The economic scenario may seem grim at the moment, but is unlikely to affect blockchain development, according Dan Morehead, CEO of Pantera Capital. In an interview with Real Vision on Thursday, the venture capitalist said he believes blockchain technology will perform based on its own fundamentals, regardless of the conditions indicated by traditional risk metrics:
“Like any disruptive thing, such as an Apple or Amazon stock, there are short periods of time where it correlates with the S&P 500 or whatever risk metric you want to use. But over the past 20 years, It’s done its job. And that’s what I think will happen with blockchain over the next ten years or so, it’s going to do its job based on its own fundamentals.”
During the first half of this year, Pantera Capital raised approximately $1.3 billion in capital for its blockchain fund, with a special emphasis on scalability, DeFi and gaming projects. “We have been very focused on DeFi over the years, it is building a parallel financial system. Gaming is now coming online and we have a few hundred million people using blockchain. Very cool indeed Gaming projects are, and still are, a lot of opportunities in the scalability area”, he said.

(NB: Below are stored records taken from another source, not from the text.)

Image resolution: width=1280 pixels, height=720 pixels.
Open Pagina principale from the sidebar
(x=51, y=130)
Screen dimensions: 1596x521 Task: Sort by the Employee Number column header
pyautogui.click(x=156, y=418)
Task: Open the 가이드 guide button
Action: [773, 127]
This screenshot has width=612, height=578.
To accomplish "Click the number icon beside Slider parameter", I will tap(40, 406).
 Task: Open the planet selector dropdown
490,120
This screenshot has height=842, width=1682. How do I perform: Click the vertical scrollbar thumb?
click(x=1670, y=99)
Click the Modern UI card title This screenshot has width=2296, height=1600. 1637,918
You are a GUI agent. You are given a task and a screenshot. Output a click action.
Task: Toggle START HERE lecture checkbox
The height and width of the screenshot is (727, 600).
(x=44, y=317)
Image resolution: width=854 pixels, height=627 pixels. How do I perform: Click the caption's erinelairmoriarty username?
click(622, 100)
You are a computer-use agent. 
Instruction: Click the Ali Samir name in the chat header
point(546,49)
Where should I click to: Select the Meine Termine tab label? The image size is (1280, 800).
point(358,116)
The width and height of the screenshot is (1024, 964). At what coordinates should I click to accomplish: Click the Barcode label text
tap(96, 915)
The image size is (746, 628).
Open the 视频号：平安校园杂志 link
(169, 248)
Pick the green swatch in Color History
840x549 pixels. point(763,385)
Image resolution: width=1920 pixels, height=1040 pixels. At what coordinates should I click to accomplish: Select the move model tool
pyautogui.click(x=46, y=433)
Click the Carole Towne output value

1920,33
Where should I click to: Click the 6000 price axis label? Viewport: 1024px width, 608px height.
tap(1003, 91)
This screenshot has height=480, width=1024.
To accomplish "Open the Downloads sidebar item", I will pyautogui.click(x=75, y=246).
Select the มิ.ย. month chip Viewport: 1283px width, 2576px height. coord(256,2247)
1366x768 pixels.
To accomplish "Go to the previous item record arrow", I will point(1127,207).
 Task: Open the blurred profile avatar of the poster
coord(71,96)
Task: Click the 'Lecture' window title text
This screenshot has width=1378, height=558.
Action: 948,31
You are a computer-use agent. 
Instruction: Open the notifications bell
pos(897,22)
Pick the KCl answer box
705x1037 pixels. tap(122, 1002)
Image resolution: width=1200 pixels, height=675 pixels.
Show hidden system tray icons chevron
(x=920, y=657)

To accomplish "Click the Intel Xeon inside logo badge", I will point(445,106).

However, the long-term optimism is in stark contrast to the actual decline in venture capital in the industry. According to data from Cointelegraph Research, August saw a fourth consecutive month-on-month capital decline of $1.36 billion. Inflows represent a 31.3% decline from July’s $1.98 billion, with 101 deals closed in August, with average capital investments at $14.3 million — a 10.1% decline from July.
Crypto winter was expected to promote consolidation in the region, but recent data from Crunchbase revealed Only four deals were concluded with VC-backed crypto companies in the United States this quarter – a setback from 16 transactions from the first quarter of the year.
Sandeep Nelwal, Managing Partner, Symbolic Capital, pointed out that the bear market has eluded even the big players in the industry:
“Everyone was expecting that M&A would land in crypto when we entered this bear market, but we haven’t seen that happen yet. I think the main reason for this is that the recession has driven the industry so fast. and affected so intensely that even large companies posed as aggressive acquirers were so stunned by the crash that they had to make sure they looked elsewhere for growth before that their own balance sheet is in order.”
Crypto exchange FTX does not seem to be affected by this problem. The company is reportedly in talks with investors to raise $1 billion in fresh funding to finance additional acquisitions during the bear market. “We are seeing valuations coming down from their pre-summer highs and you have to think that there is a lot of familiarity out there, especially in the CEFI space, looking at these low valuations and thinking to ourselves that everything is going to be there right now. FTX certainly realized that and were extremely prudent in how they took advantage of these market conditions to fuel their growth”, Nailwal said.
The investment arm of FTX announced earlier this month that it had acquired a 30% stake in asset management firm Skybridge Capital for an undisclosed amount, and Canadian crypto platform Bitvo was bought by FTX in June.
In the opposite direction, plans to acquire Wire, a crypto and payments infrastructure company, shelved after e-commerce company Bolt announced a $1.5 billion deal in April. Weeks ago, cryptocurrency investment firm Galaxy Digital decided to drop its acquisition of digital asset custodian BitGo, citing breach of contract.
BitGo has filed a lawsuit against the cryptocurrency investment firm to terminate the acquisition, seeking damages of more than $100 million, and accusing Galaxy of “unreasonable disapproval” and “intentional breach” of its acquisition agreement.